Dask
Dask is a framework for parallelism in Python driven workflows. Here we focus on the distributed scheduling functionality in Dask. This can be a powerful way to extend single-node calculations using concurrent.futures or Joblib such that the pool of processors spans multiple compute nodes of a HPC system like Sulis.
Creating a Dask cluster
Dask operates by creating a “cluster”. In this context the term “cluster” refers to a collection of processes (tasks in SLURM) which communicate with each other rather than the physical hardware of the HPC system.
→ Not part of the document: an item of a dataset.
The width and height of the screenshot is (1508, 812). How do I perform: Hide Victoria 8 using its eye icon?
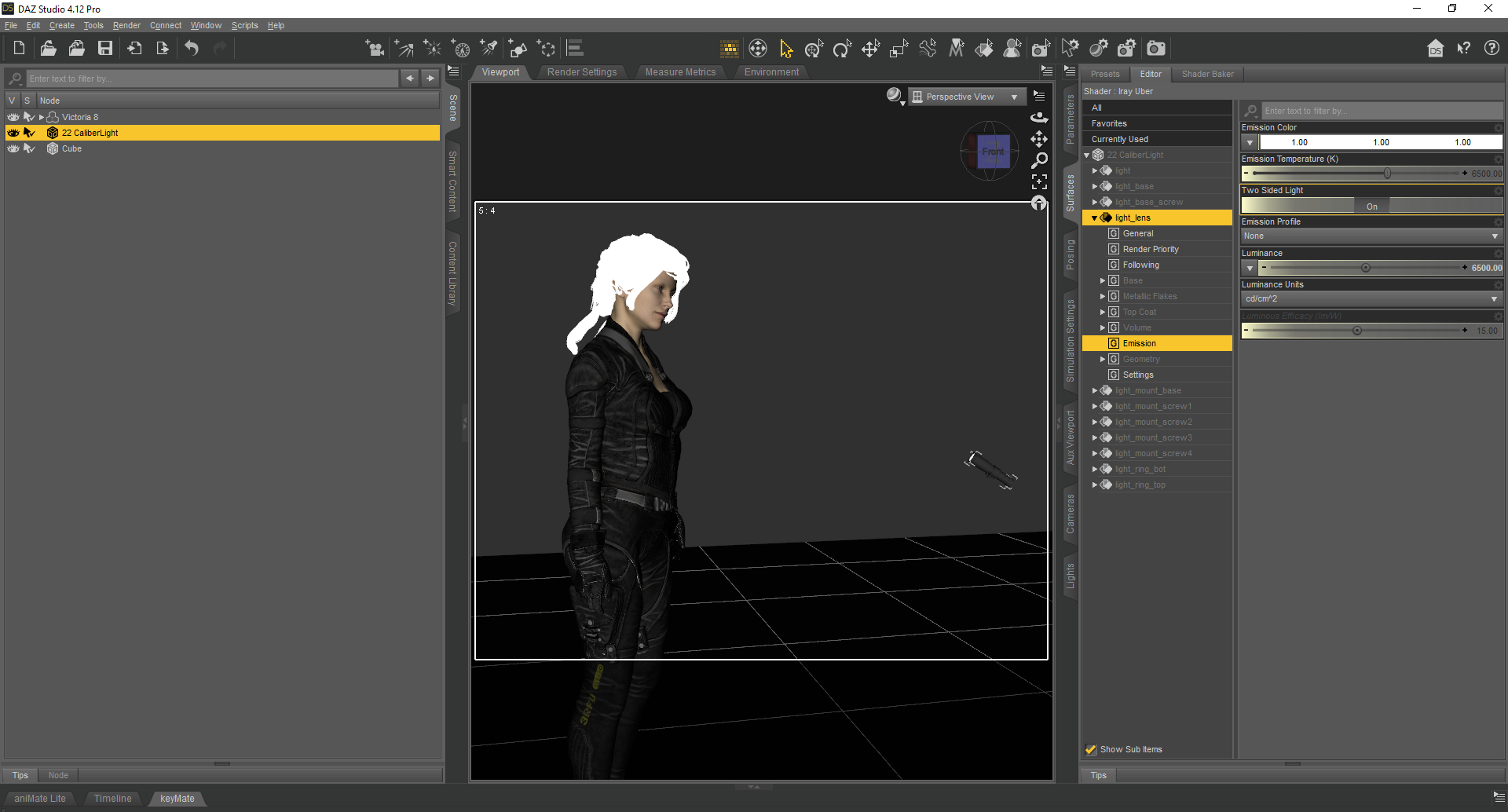coord(13,117)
A Dask cluster consists of:
- One task for the master Python script.
- One task for a scheduler, i.e. a process which handles distribution of inputs to workers.
- One task for each of the (potentially very many) workers.
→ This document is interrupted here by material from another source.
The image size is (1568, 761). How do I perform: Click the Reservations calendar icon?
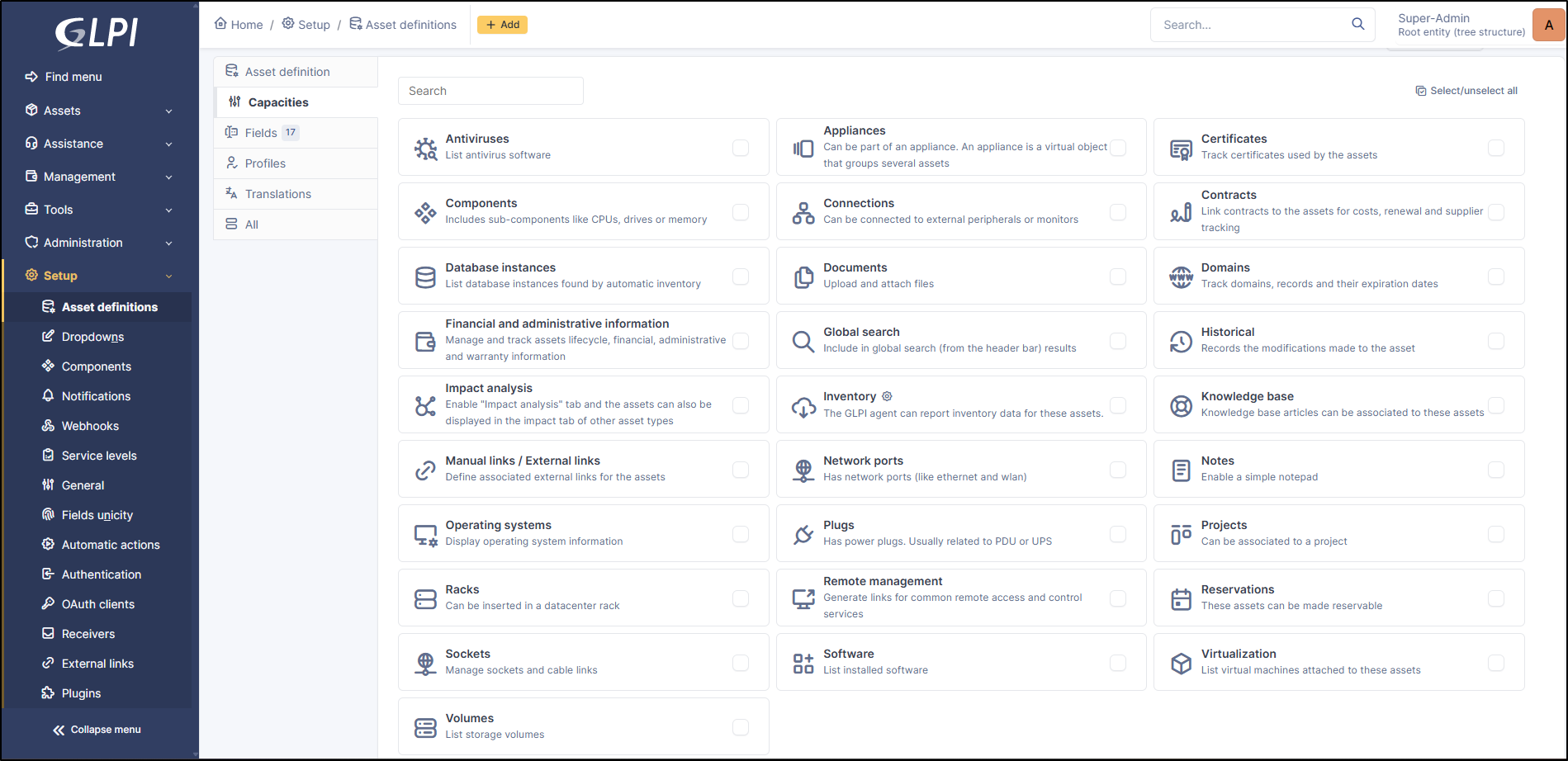point(1181,599)
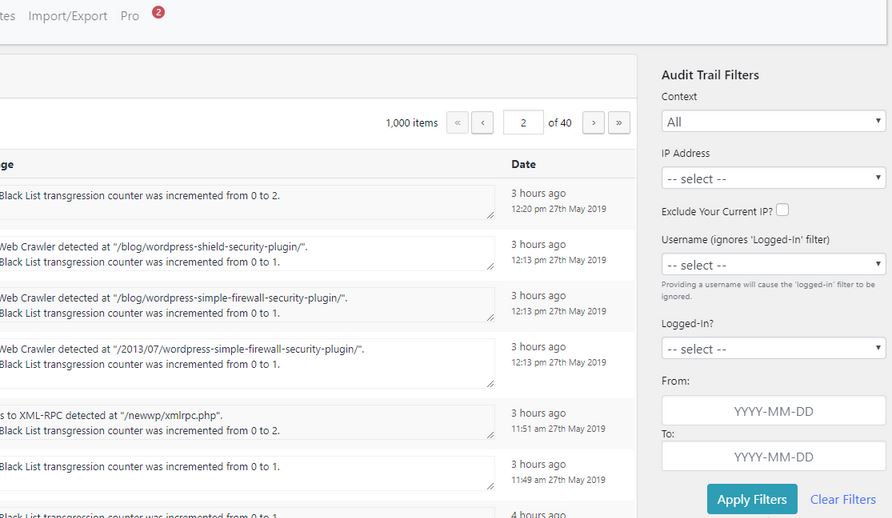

For our purposes a worker is a process which executes one instance of a function at a time, possibly using multiple CPUs. By creating a Dask cluster with many workers, we can process a large number number of inputs to a function and benefit from parallelism over workers.
The master Python script must create a client interface to the cluster, which is then available to perform parallel execution of code.
There is some overhead associated with launching workers and communicating inputs/outputs between the workers and the scheduler. In general each function to be evaluated by a worker should involve a substantial amount of computation (minutes or hours) rather than seconds.
The following examples demonstrate two ways to initialise a Dask cluster on Sulis and create a client interface within Python code. Note that Dask also has functionality to create a cluster which submits separate jobs to SLURM for each worker. This is primarily intended for scenarios in which the Dask workload is required to “fit around” larger jobs. This is not the case on Sulis.
Using MPI to launch a Dask cluster
When using this method, the master Python script must initialise a dask cluster using dask_mpi.initialize()
before creating a client interface. This is illustrated in the example below.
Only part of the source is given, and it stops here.